* _STORED DATA_
Start of Block

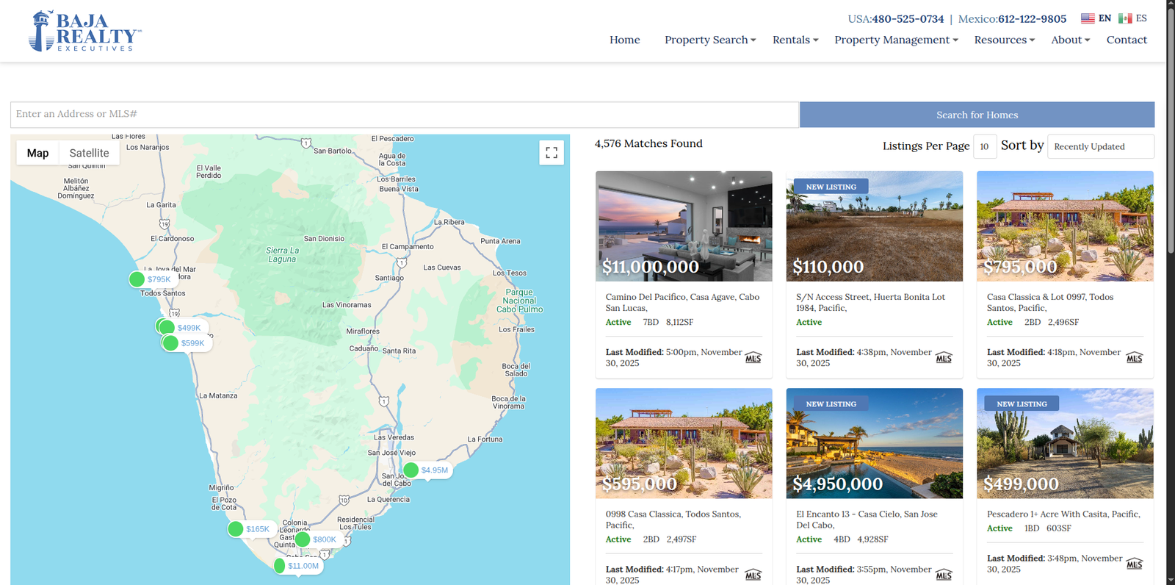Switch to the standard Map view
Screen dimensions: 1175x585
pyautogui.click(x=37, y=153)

End of Block
Start of Block

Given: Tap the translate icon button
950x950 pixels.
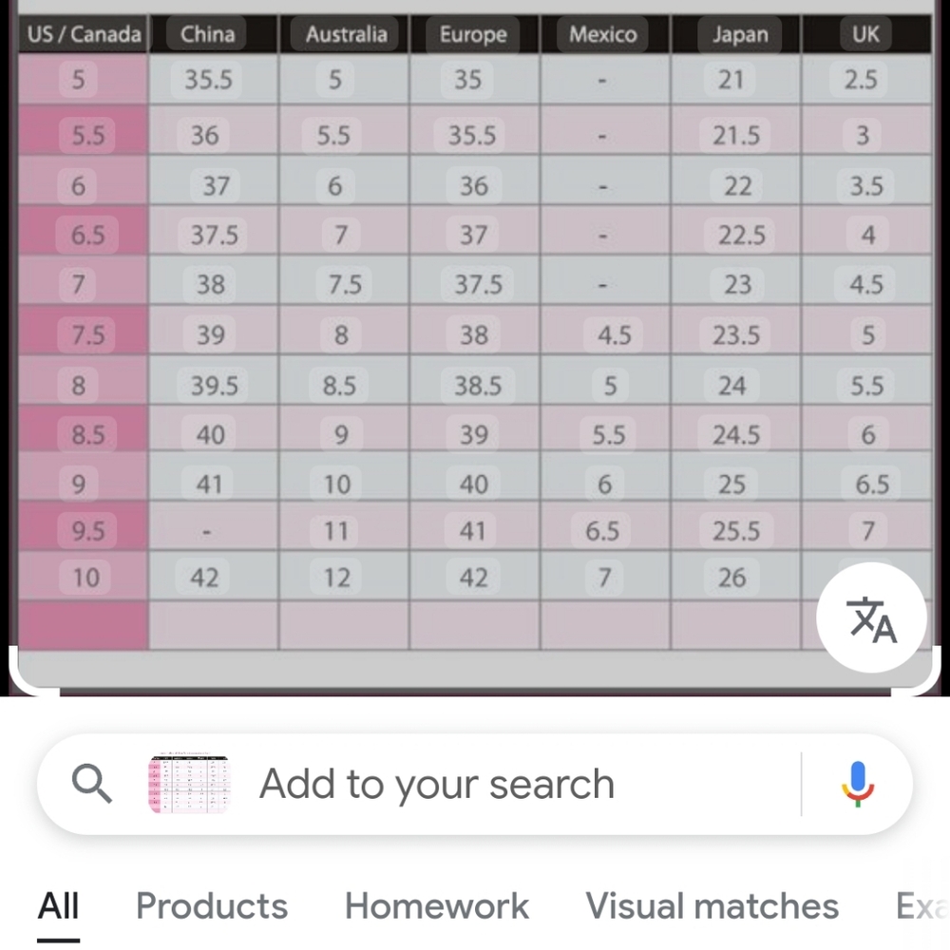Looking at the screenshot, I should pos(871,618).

End of Block
Start of Block

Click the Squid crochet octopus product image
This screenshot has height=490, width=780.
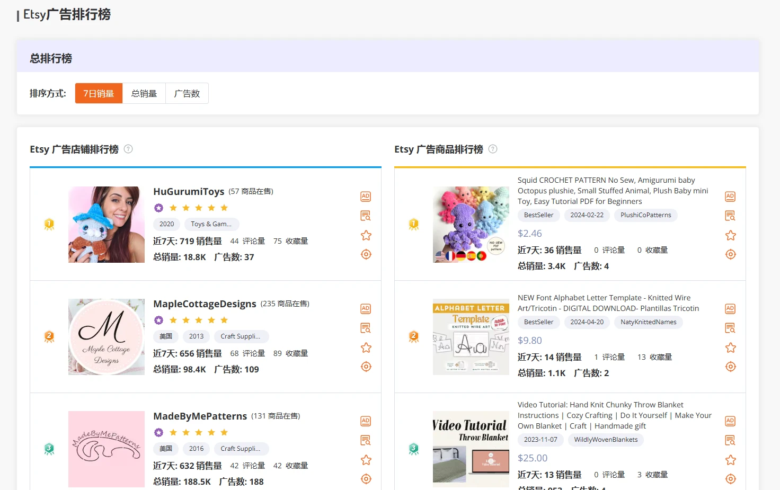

End of Block

* _WORK ITEM_
Begin at the line above that has "Click the Squid crochet octopus product image" and stop after the line that has "This screenshot has height=490, width=780.", copying each line exactly and adding nothing else.

* _SOLUTION BELOW_
Click the Squid crochet octopus product image
This screenshot has height=490, width=780.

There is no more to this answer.